Padahal, menghitung HPP secara tepat bisa menentukan apakah bisnis F&B akan untung atau justru merugi tanpa disadari.
HPP mencakup seluruh biaya yang dikeluarkan untuk membuat satu produk hingga siap dijual, mulai dari bahan baku, kemasan, tenaga kerja, hingga listrik dan sewa tempat.
Pahami Komponen HPP
Konsultan bisnis kuliner Rafi Andhika menjelaskan bahwa HPP terdiri dari empat komponen utama:
1. Biaya bahan baku langsung, seperti kopi, susu, gula, air, es batu, dan topping.
2. Biaya kemasan, meliputi gelas, tutup, label, dan sedotan.
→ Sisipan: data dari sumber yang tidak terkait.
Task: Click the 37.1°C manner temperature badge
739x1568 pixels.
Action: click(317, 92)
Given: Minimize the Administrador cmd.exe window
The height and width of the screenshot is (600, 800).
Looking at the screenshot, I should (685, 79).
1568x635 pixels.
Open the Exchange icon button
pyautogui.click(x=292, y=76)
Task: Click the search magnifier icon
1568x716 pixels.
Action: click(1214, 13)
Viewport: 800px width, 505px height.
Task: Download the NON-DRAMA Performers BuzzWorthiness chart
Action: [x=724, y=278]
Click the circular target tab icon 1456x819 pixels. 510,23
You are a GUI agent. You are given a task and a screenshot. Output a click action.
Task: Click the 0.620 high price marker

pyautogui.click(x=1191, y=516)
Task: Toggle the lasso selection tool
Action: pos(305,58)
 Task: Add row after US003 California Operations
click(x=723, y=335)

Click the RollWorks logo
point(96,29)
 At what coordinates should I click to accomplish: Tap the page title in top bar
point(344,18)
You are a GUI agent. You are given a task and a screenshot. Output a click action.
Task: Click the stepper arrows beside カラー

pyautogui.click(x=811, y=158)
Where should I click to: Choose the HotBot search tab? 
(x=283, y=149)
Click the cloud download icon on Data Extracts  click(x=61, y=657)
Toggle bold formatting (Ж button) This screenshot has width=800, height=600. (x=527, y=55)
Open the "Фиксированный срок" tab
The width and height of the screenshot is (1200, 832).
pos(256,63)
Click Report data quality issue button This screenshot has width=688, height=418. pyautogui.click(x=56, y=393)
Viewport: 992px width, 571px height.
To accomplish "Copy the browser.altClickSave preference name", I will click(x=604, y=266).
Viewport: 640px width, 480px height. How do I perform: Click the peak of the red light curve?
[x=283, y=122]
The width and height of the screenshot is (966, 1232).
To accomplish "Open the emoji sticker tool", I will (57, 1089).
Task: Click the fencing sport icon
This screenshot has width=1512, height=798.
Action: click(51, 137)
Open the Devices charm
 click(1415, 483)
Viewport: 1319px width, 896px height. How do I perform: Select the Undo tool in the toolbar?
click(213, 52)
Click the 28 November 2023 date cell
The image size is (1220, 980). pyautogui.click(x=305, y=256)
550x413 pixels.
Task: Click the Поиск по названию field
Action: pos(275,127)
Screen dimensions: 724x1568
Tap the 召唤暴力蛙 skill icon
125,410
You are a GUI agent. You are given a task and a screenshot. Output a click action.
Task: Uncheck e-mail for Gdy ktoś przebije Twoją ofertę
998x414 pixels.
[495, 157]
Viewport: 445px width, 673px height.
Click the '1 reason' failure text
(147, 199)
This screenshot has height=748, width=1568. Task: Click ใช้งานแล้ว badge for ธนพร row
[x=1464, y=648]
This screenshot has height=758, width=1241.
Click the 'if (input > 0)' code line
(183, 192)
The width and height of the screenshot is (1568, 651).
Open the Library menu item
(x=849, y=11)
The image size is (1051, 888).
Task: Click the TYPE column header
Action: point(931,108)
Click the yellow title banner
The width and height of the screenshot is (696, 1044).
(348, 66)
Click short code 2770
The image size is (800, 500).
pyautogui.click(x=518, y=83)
Biaya kecil ini bisa berpengaruh besar pada harga jual.
3. Biaya tenaga kerja langsung, seperti upah barista atau staf dapur.
4. Biaya overhead produksi, seperti listrik, air, gas, dan penyusutan alat.
Contoh Perhitungan HPP
Sebagai ilustrasi, Rafi memberi contoh untuk produk Es Kopi Susu Gula Aren.
Dalam sehari, pelaku usaha bisa memproduksi 100 gelas minuman dengan total biaya:
Bahan baku: Rp160 ribu
Kemasan: Rp100 ribu
Tenaga kerja: Rp50 ribu
Listrik: Rp20 ribu
Total biaya produksi: Rp330 ribu per 100 gelas.
Rumus perhitungan sederhana:
HPP = Total Biaya Produksi ÷ Jumlah Produk
Maka, HPP per gelas sebesar Rp3.300.
Menentukan Harga Jual
Setelah mengetahui HPP, pelaku usaha bisa menambahkan margin keuntungan 30–60 persen.
Jika memilih margin 50 persen, harga jual Es Kopi Susu Gula Aren bisa dipatok Rp5.000 per gelas.
Dengan asumsi semua produk terjual, pelaku usaha berpotensi meraih laba kotor sekitar Rp170 ribu per hari.
Kendalikan Biaya Produksi
Pemilik usaha perlu rutin mengevaluasi biaya produksi untuk menjaga efisiensi.
Gunakan bahan berkualitas, kelola stok dengan cermat, dan pilih kemasan menarik tapi tetap hemat biaya.
Dengan perhitungan HPP yang akurat, pengusaha bisa menentukan titik impas (break-even point) dan menyusun strategi harga agar bisnis tetap untung.